Personally, I only rehire people from projects that went smoothly, not ones where I had to make the urgent phone call.

Teams that "just work" are highly valued. They clear up my attention for other things.

Teams that just work can't exist in stack ranked companies. You can't keep the team as a whole, you always have to cut someone.

Which means that everyone is playing the game to not be cut.

True, stack ranking is a terrible management approach, and if you work at a company that does it, then playing the game is the only way. But frankly, I'd be looking to get out anyway. The best way to play thr stack ranking game is to be job hunting.

But I'm not sure the author of this thread works in such a place. In that case the game is different.

In the case where the "urgent midnight fix" is important, it's necessary to promote the visibility of your (just working) team. If visibility is the game, then be visible.

You know how test-driven-dev was always "write the test first"? In that environment a test is always written before any code.

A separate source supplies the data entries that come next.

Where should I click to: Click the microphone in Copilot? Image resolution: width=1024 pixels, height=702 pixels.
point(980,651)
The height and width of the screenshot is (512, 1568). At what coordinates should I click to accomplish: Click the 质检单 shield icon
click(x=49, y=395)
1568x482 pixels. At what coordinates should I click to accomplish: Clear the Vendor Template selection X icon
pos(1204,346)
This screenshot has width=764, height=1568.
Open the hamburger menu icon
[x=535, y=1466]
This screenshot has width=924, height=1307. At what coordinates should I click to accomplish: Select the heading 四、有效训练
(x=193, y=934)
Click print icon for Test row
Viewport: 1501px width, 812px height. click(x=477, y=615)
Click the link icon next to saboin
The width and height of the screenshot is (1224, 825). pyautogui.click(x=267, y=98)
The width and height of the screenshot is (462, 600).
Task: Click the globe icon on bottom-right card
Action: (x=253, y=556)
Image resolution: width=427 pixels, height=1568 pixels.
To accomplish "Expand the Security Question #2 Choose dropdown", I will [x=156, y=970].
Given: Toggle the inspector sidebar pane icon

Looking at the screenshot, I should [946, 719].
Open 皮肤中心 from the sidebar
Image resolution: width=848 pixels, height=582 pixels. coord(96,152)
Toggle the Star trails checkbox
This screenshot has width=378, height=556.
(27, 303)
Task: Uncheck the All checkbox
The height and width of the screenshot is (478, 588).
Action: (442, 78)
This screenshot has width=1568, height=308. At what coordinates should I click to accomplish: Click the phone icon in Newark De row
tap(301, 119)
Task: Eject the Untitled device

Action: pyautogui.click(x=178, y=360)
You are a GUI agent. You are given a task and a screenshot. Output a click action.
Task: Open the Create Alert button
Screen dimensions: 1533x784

Well in the "ticket closing" scenario it's important to open a ticket, regardless of how trivial, for every code action taken. For every meeting attended. For every scenario dodged. If tickets are the way to score then write tickets.

If "being a hero" is the valuable thing, then be a hero. Be prepared to champion your team every chance you get. Every time you interact with management stress the emergency you just fixed (before it became an emergency.) Tomorrow do it again with the next thing.

Management needs visibility. Be visible. I know, this seems stupid and beneath you. But that's why they call it a job, not playtime.